福岡玉屋百貨店の経営者、田中丸善八(1894~1973)のコレクションはこれまであったやきもの展で散発的にはお目にかかったことはあるが、今回のように150点もまとめてみるのははじめて。質の高さは予想していたが、期待にたがわぬすばらしい古陶磁が沢山あった。

九州は昔からやきものアイランドだから、各地に伝統の窯がある。

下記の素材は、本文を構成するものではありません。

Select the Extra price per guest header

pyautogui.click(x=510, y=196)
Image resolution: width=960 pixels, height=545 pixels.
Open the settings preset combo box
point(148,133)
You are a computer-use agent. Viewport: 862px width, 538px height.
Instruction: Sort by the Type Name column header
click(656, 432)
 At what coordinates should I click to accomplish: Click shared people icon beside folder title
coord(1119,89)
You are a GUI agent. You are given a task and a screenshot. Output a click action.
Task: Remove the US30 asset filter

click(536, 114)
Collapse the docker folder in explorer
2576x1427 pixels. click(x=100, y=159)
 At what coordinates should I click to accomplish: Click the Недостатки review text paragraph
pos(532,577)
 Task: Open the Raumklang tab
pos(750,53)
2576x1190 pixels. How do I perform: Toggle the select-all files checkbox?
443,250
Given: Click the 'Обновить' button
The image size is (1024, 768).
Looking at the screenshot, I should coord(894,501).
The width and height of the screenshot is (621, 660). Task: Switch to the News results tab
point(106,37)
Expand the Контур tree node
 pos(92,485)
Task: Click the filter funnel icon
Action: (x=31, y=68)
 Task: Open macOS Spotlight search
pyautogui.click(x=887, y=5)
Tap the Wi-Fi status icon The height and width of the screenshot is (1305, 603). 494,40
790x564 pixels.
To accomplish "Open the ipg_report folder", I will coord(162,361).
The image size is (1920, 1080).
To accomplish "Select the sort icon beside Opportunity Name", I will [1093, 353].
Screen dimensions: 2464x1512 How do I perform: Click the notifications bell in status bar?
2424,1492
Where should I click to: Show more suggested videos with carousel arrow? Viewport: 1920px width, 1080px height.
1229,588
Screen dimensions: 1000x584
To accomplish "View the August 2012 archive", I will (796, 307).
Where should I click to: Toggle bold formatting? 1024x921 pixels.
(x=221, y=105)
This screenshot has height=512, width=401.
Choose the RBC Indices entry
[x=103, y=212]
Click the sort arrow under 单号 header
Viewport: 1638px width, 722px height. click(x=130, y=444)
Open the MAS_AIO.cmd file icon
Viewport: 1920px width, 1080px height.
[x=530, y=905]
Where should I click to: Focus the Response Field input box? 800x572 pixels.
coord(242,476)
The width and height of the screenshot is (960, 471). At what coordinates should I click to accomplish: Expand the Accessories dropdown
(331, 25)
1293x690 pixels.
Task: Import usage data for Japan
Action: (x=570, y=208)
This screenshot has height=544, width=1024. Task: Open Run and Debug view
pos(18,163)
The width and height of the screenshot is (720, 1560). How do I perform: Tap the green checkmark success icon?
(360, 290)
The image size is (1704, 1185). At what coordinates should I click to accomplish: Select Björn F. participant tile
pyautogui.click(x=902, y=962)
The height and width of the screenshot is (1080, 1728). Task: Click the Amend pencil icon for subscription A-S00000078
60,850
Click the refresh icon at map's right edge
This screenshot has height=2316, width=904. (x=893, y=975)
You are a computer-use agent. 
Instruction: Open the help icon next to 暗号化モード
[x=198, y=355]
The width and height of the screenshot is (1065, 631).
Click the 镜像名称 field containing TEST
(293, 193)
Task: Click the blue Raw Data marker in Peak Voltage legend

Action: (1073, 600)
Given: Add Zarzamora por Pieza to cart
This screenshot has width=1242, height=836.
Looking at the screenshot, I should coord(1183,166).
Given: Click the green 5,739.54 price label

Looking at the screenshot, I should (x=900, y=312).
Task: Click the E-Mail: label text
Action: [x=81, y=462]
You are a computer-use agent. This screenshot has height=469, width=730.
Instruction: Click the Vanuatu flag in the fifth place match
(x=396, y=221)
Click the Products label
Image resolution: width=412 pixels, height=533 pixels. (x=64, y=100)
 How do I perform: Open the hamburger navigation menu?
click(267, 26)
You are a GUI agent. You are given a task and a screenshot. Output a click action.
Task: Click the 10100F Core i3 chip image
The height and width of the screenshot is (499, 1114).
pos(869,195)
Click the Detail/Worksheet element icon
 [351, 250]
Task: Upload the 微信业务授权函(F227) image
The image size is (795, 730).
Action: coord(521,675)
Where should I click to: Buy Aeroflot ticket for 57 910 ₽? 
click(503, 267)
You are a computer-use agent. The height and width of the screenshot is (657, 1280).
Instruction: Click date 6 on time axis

唐津、高取、上野(あがの)、八代、薩摩、現川(うつつがわ)、伊万里、鍋島、柿右衛門など々。数の多いのが唐津(38点)、柿右衛門(28点)、伊万里(26点)、鍋島(22点)。

唐津焼をこれだけ多くみたのは04年、出光美であった‘古唐津展’以来。唐津のなかでもっとも惹きつけられるのが絵唐津。名品がいくつもある。上の‘菖蒲文茶碗’(重文)と‘木賊文茶碗’(とくさもん)は出光にも出ていた。‘菖蒲文’は3年前、重文に指定されている。鉄釉で描かれた菖蒲のシンプルな形が印象的で、すっと立ち上がった半筒形にも魅了される。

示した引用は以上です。